Start of DATA SHOWN
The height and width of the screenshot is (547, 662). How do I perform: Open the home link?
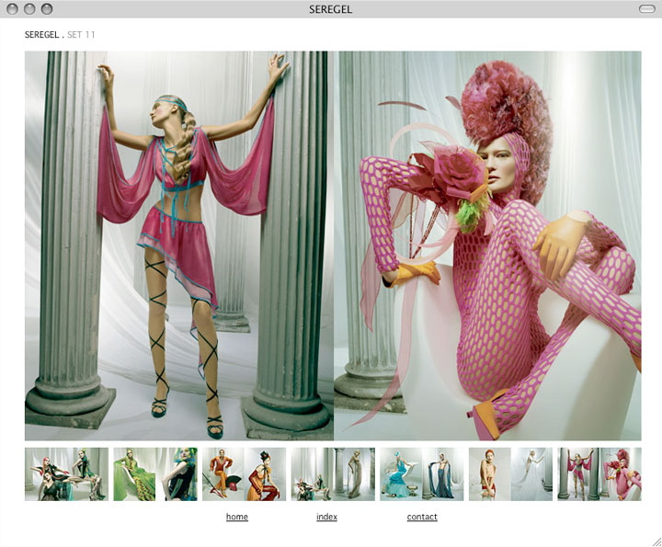point(236,517)
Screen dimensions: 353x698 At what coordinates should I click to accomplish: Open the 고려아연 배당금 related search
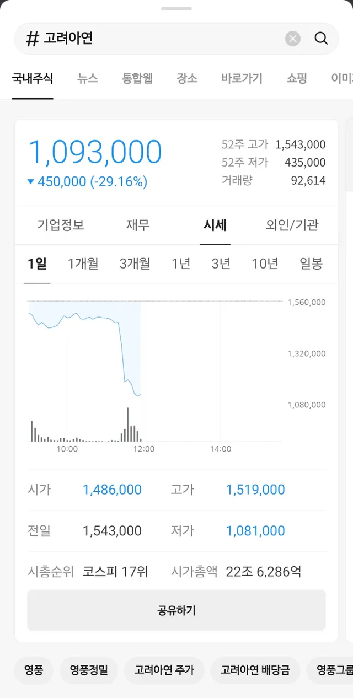[x=255, y=670]
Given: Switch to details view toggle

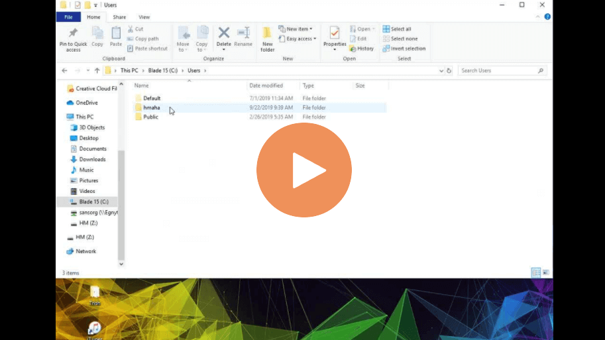Looking at the screenshot, I should (535, 272).
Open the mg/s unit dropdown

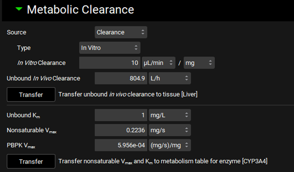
End of DATA SHOWN
▸ **WHAT IS ASKED**
Can you write out all of the rows above again, changing every "Open" to "Launch" and keeping everything else the same? Leave the pictures out.

▸ **COMPLETED EXERCISE**
The height and width of the screenshot is (547, 662). How do I perform: Launch the home link?
point(236,517)
Screen dimensions: 353x698 At what coordinates should I click to accomplish: Launch the 고려아연 배당금 related search
[x=255, y=670]
Given: Switch to details view toggle

Looking at the screenshot, I should (535, 272).
Launch the mg/s unit dropdown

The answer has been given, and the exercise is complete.